Any adrenaline I didn’t have flowing from Beaux and our almost kiss surges like a tidal wave through me, my thoughts whirling about what I need to do to get there before I even tell him yes. “We’ll be there,” I say, and before I even look at my watch to see how short we are on time, the line is dead.

“We’re on?” Excitement edges her tone as she turns to follow me up the stairwell.

“We’ve got ninety minutes to get there. Let’s go.”

Chapter 13




We’re jostled closer together as the windowless Stryker we can’t see out of bumps down the road. I watch Beaux as she takes in everything about the confined space: the soldiers’ faces, the gear they’re weighted down with, their fingers resting loosely on their weapons.

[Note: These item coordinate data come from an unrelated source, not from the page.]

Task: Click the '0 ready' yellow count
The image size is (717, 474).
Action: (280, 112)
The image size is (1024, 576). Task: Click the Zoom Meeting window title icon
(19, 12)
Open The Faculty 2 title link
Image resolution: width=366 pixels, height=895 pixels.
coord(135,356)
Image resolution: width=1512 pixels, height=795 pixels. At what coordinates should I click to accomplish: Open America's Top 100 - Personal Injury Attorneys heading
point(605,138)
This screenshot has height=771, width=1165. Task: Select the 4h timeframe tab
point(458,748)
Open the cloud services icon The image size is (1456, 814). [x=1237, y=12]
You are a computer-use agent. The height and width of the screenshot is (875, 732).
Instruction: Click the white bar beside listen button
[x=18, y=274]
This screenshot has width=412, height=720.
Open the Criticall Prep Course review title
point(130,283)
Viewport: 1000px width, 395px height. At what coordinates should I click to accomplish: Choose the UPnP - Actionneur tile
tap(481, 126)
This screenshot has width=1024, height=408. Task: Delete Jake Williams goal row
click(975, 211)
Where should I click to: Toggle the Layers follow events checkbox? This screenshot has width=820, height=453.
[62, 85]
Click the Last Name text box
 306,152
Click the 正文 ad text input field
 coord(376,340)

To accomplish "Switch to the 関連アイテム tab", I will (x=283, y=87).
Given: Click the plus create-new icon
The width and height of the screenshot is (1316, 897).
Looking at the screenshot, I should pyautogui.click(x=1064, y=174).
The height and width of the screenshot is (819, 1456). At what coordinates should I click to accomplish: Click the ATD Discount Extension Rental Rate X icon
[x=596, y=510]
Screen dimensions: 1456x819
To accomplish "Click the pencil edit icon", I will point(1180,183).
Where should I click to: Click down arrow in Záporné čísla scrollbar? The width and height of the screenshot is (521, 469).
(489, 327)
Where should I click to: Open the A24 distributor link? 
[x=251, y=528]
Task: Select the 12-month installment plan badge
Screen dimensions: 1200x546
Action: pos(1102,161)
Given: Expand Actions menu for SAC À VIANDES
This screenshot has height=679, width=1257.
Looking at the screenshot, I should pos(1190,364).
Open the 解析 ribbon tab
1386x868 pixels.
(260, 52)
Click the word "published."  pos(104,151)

I try to put myself in her shoes, remember how I felt the first time I did this, and yet all I can think of is the look on her face and the hitch in her breath in the stairwell. Hell yes, I’m pumped to be on this mission, but I use the image of her to settle the antsy feeling causing my knee to jog up and down and fingers to fidget with my gear.

When I glance over at Beaux, I take in the way her hair is braided under the advanced combat helmet, and visually check to make sure her modular body armor vest is on properly – items required by Sarge, but I would have made her put them on if he hadn’t.

A harsh bump jostles us so that my elbow raps smartly off the metal behind me, and I know that if I’ve been thrown around, her small frame has to have experienced worse. Our eyes meet as the thought crosses through my mind, and although I see the grimace on her face, I also see the thrill in her eyes. And that thrill mixed with her flushed cheeks and devilish smirk tells me she gets this, gets me, in a way that so many others can’t.

She feels this same buzz in her body right now, that razor edge of not knowing what’s going to happen next, of the possible danger that lies just around the corner and rather than run from it, we’re heading straight into it. It heightens everything – your senses, your instinct, your emotions – to the point where you’re practically high on it like a narcotic. And hell no, we’re nowhere near as brave as the soldiers who surround us because they are the ones going face-to-face with this beast, whoever it may be, head-on, while we are on the sidelines reporting. But at the same time, this is as close as any civilians can get.

“You ready?” I mouth the words to her since my voice would be drowned out by the sounds of this mass of metal surrounding us moving at high speeds.